Where does this leave local authorities in relation to their enforcement responsibilities in respect
of CBD products? Although the FSA amnesty is only guidance, in the author’s view, if a particular product appears on the CBD Public List there is a good argument that it is an abuse of process to prosecute for placing it on the market without authorisation contrary to Regulation 4 of the 2018 Regulations. This argument would be particularly strong where an application has been validated.

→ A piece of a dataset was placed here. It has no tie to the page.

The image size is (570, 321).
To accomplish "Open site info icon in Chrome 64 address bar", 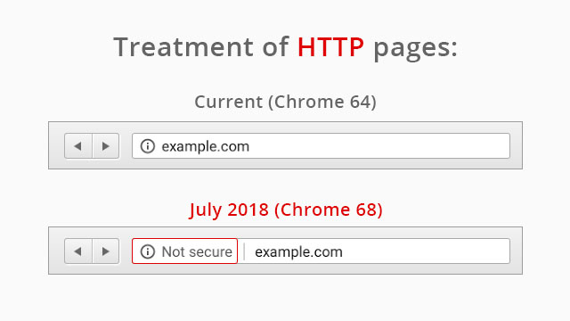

That said, the products on the CBD Public List appear to represent a very small number of the products available. Local authorities remain under a duty to enforce the 2018 Regulations in relation to CBD products. If a product placed on the market is not on the CBD Public List then an offence is committed contrary to Regulation 4 of the 2018 Regulations and there is no bar to enforcement or prosecution by reason of the FSA guidance. Such offences are summary only, but punishable by unlimited fine.

Further, CBD products are often mislabelled (also an offence under the 2018 Regulations), may contain unauthorised nutrition or health claims, or may otherwise breach the requirements of food safety and hygiene law. Products that are shown by testing to contain excess THC can be referred to the police for investigation under controlled drugs legislation. There may also, in appropriate cases, be scope for an application for confiscation under the Proceeds of Crime Act 2002. Given the value of the CBD industry, such applications may be very substantial.

In summary, now that the uncertainty about which products are subject to the FSA’s amnesty has been resolved, this is an area that local authorities would be wise to turn their minds to, if they haven’t already. Given the vast numbers of products available, the speed at which they have come onto the market, and the past uncertainty about enforcement, there are likely to be widespread issues. There are already a number of major novel foods criminal investigations underway.

About the author

Laura Phillips is a specialist regulatory advocate at Gough Square Chambers with a broad practice encompassing consumer law, food standards, health and safety, fire safety and environmental law. For further information, contact lauraphillips@goughsq.co.uk

1 No comment is made as to the benefits, legality or even safety of all such products.

2 This remains part of UK law under the European Union (Withdrawal) Act 2018.

3 Regulation 3 of the 2018 Regulations and Section 5 of the Food Safety Act 1990.

4 There is at least some debate about whether the EFSA, and the FSA, are right to classify CBD as a novel food. No court, European or domestic, has ruled on the issue. The debate is, however, now almost certainly academic. It would take an extremely brave court to overturn what has been the settled position of the Home Office and the FSA for more than two years, and the entire scheme of regulation that has been developed in consequence.